### [Exercise]
Once the line holding "The image size is (725, 1568)." appears, repeat it and each line after it to the end of the data, exactly and with nothing else; pictures stay out.

(Data records)

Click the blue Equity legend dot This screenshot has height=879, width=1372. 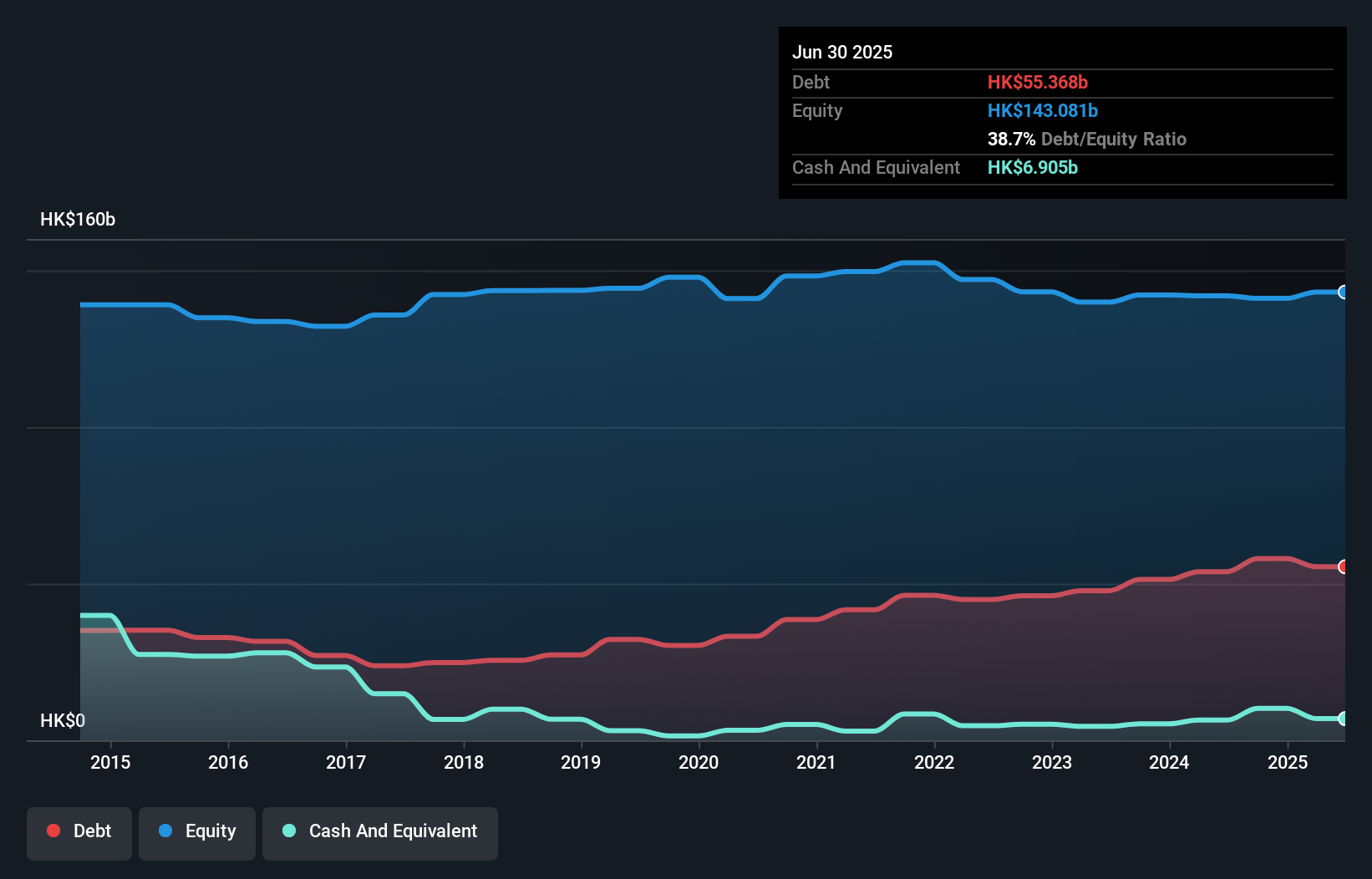165,831

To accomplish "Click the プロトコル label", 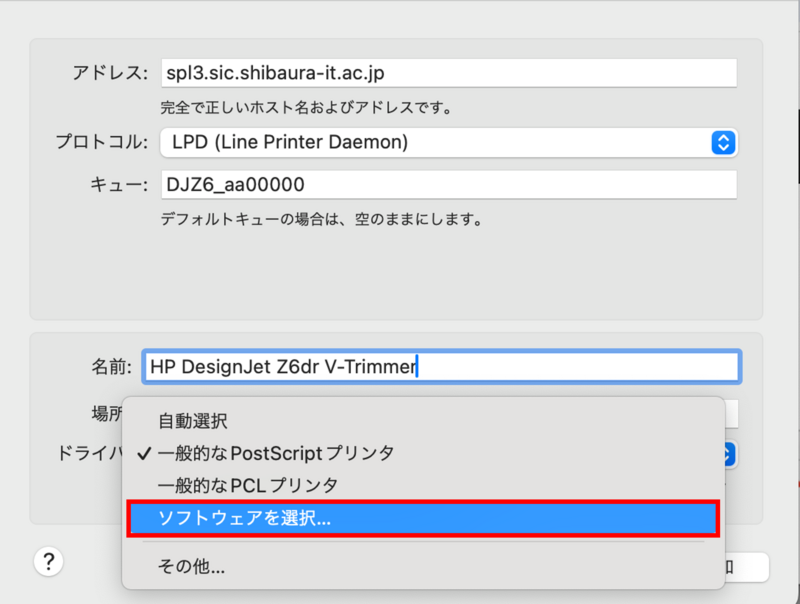I will tap(101, 143).
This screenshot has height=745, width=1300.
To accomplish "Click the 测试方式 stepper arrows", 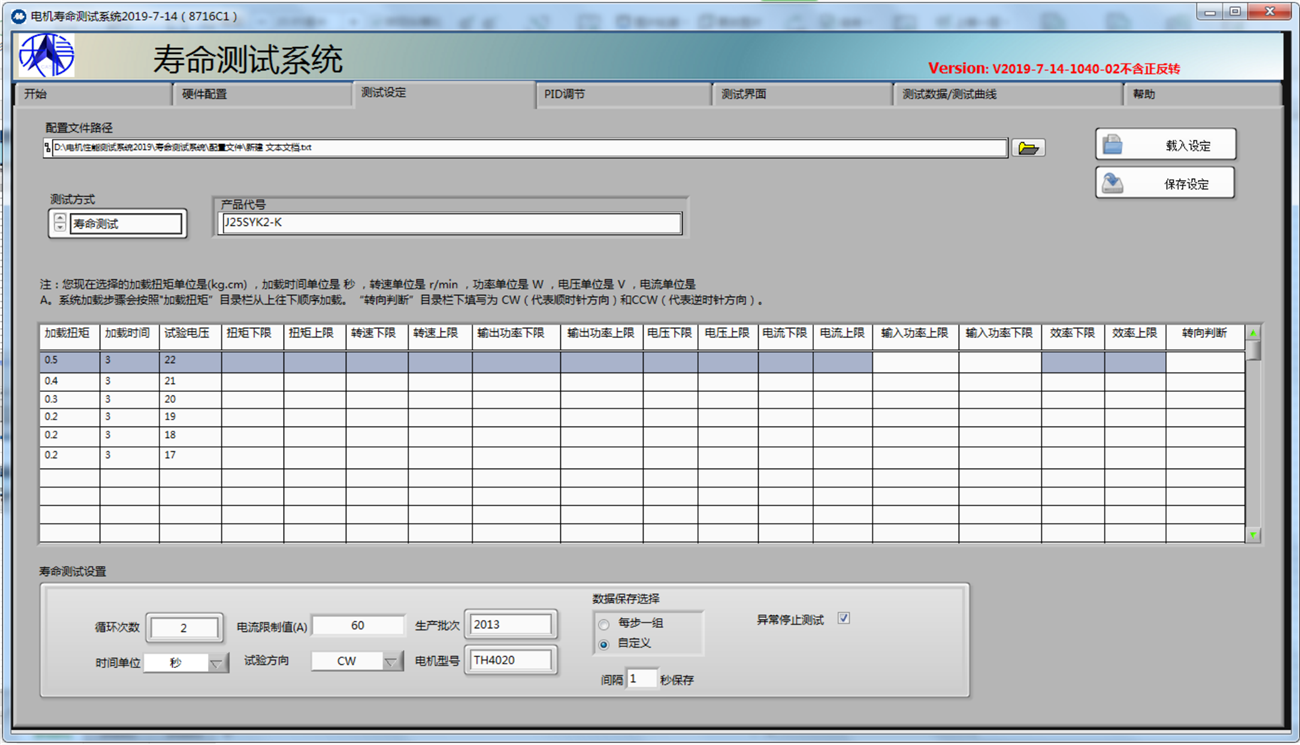I will point(60,224).
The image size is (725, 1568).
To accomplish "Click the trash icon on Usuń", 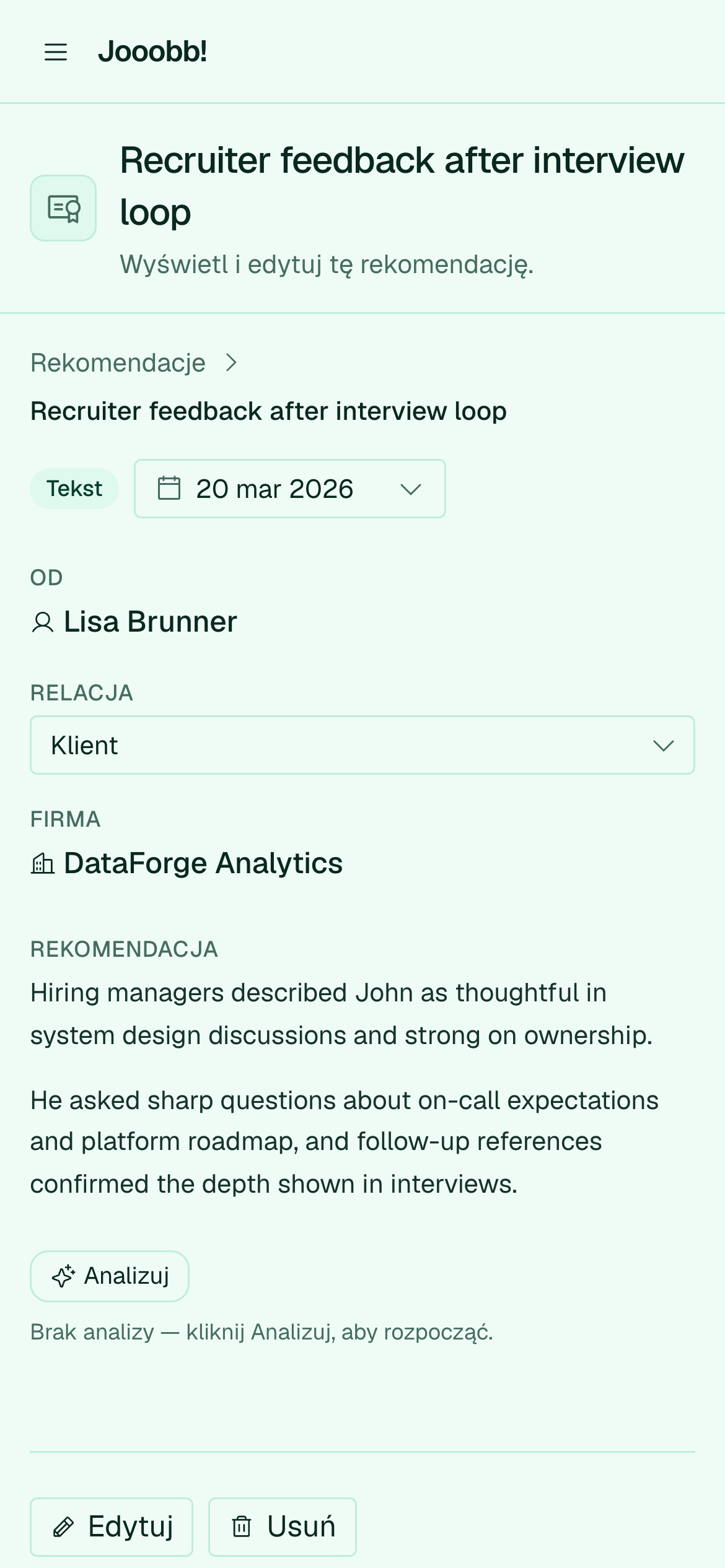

(End Data records)

### [Output of the task]
The image size is (725, 1568).
To accomplish "Click the trash icon on Usuń", 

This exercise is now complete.